◆ Objetivo:
Transcribe íntegro el fragmento sobre los motivos para escribir, sin alterar una sola palabra ni signo.

◆ Fragmento para leer:
• • • • • • •
Google+ Taller de Escritura Creativa de Israel Pintor en España: Mis ocho, Raimundo Lion

Mis ocho, Raimundo Lion


―¿Por qué escribes? 
           
            Escribir, literatura, implica una decisión y un esfuerzo sostenidos durante mucho tiempo. Muchos días. Muchos meses. Como mínimo. Es poco probable que algo que se hace durante tanto tiempo vaya a tener un solo porqué. Porque está el por qué pensamos un día en ponernos a escribir.   Y está también el por qué insistimos en seguir escribiendo aún cuando llegamos a casa agotados y además hace ya días que escribir no nos da ninguna alegría. Y el por qué seguimos haciéndolo cuando ha pasado tanto tiempo desde que escribimos por primera vez que nuestra vida pide ya de nosotros algo completamente distinto de lo que entonces nos pedía. Y aún hay otros más. Cada uno de estos porqués puede tener una respuesta diferente.
• • • • • • •
◆ Material proporcionado:

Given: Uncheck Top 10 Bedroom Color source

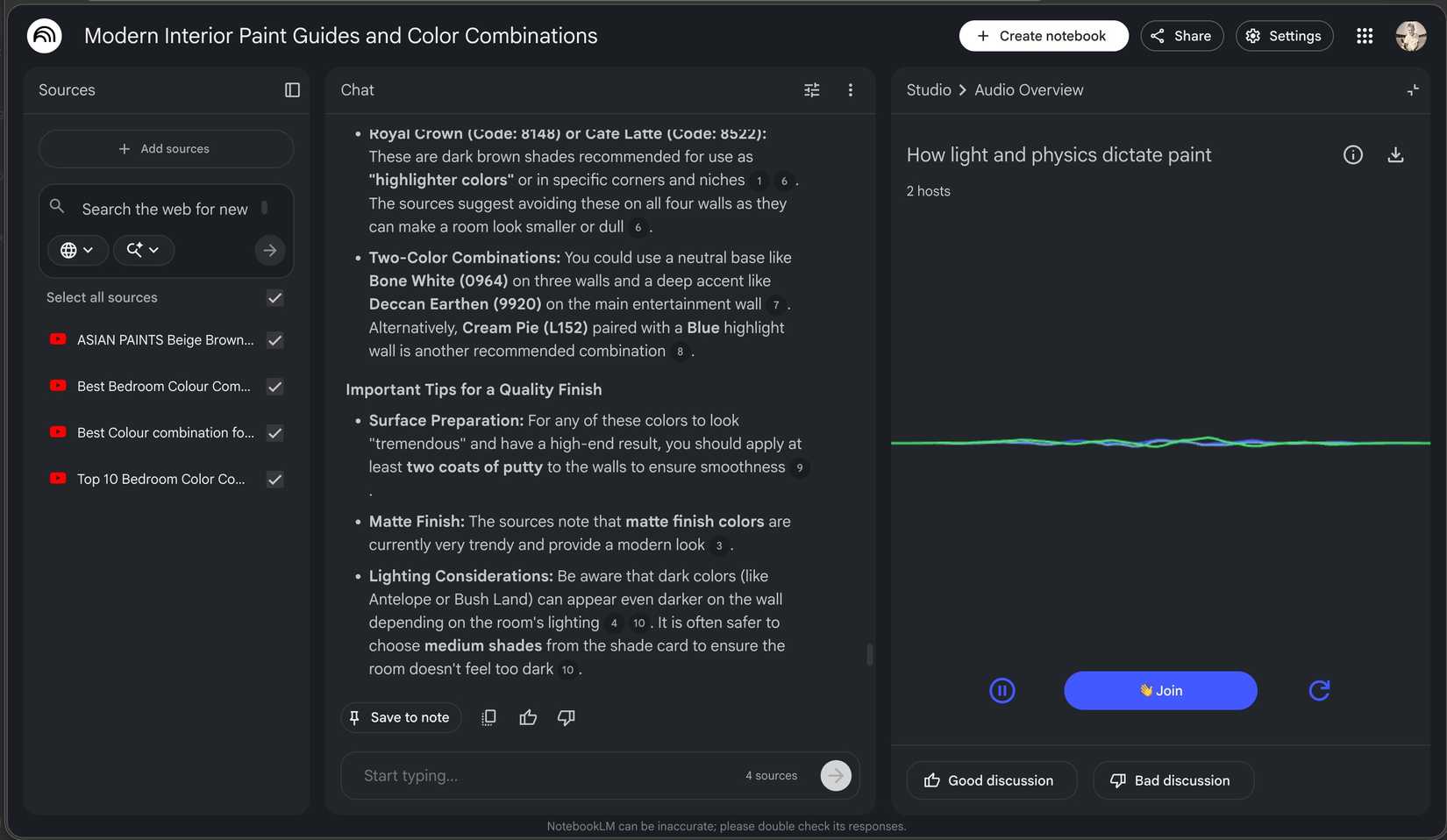Looking at the screenshot, I should tap(274, 480).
• • • • • • •
◆ Resultado esperado:
Google+ Taller de Escritura Creativa de Israel Pintor en España: Mis ocho, Raimundo Lion

Mis ocho, Raimundo Lion


―¿Por qué escribes? 
           
            Escribir, literatura, implica una decisión y un esfuerzo sostenidos durante mucho tiempo. Muchos días. Muchos meses. Como mínimo. Es poco probable que algo que se hace durante tanto tiempo vaya a tener un solo porqué. Porque está el por qué pensamos un día en ponernos a escribir.   Y está también el por qué insistimos en seguir escribiendo aún cuando llegamos a casa agotados y además hace ya días que escribir no nos da ninguna alegría. Y el por qué seguimos haciéndolo cuando ha pasado tanto tiempo desde que escribimos por primera vez que nuestra vida pide ya de nosotros algo completamente distinto de lo que entonces nos pedía. Y aún hay otros más. Cada uno de estos porqués puede tener una respuesta diferente.